BEGIN EXERCISE MATERIALS

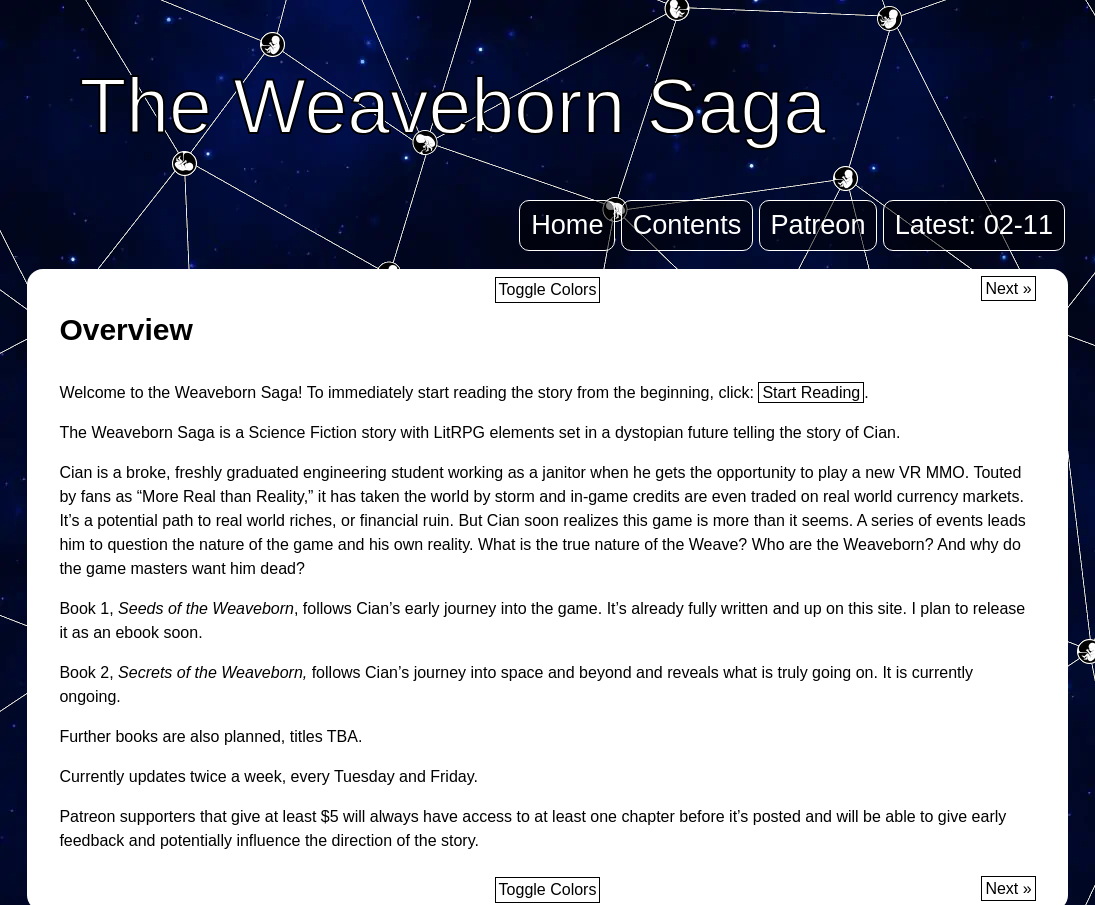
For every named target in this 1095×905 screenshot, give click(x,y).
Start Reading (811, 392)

END EXERCISE MATERIALS
BEGIN EXERCISE MATERIALS

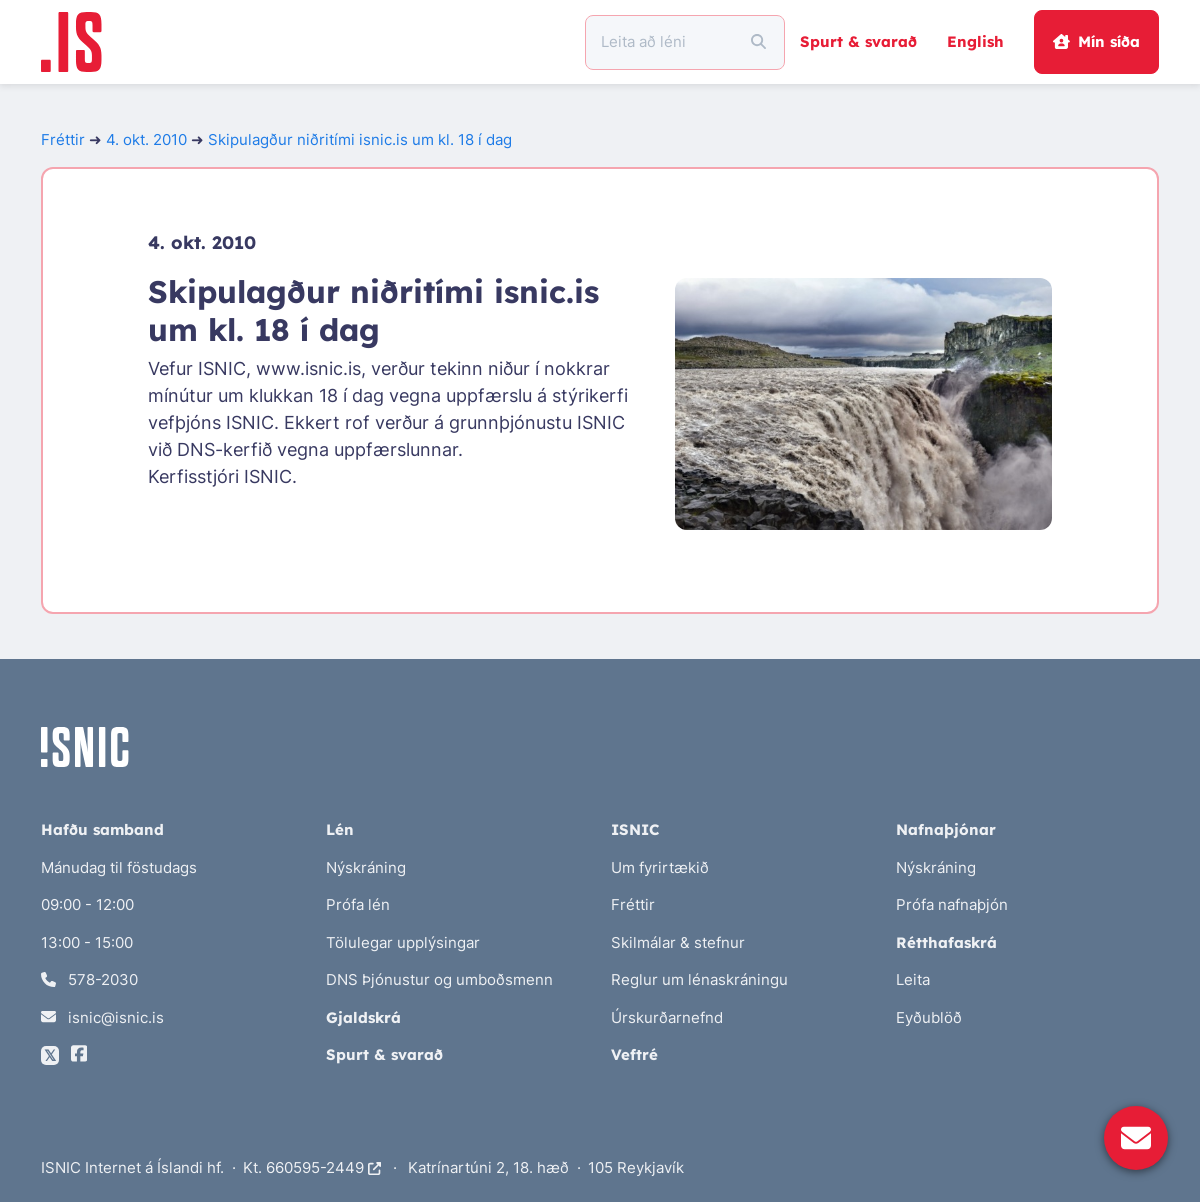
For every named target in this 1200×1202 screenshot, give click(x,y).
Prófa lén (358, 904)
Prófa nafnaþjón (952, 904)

END EXERCISE MATERIALS

§ REQUEST: Recast the lines as a JSON list of strings, one string per line with blank lines omitted, from the line containing "For every named target in this 1200×1202" up to and including the line containing "Prófa nafnaþjón (952, 904)".

§ RESULT BELOW:
[
  "For every named target in this 1200×1202 screenshot, give click(x,y).",
  "Prófa lén (358, 904)",
  "Prófa nafnaþjón (952, 904)"
]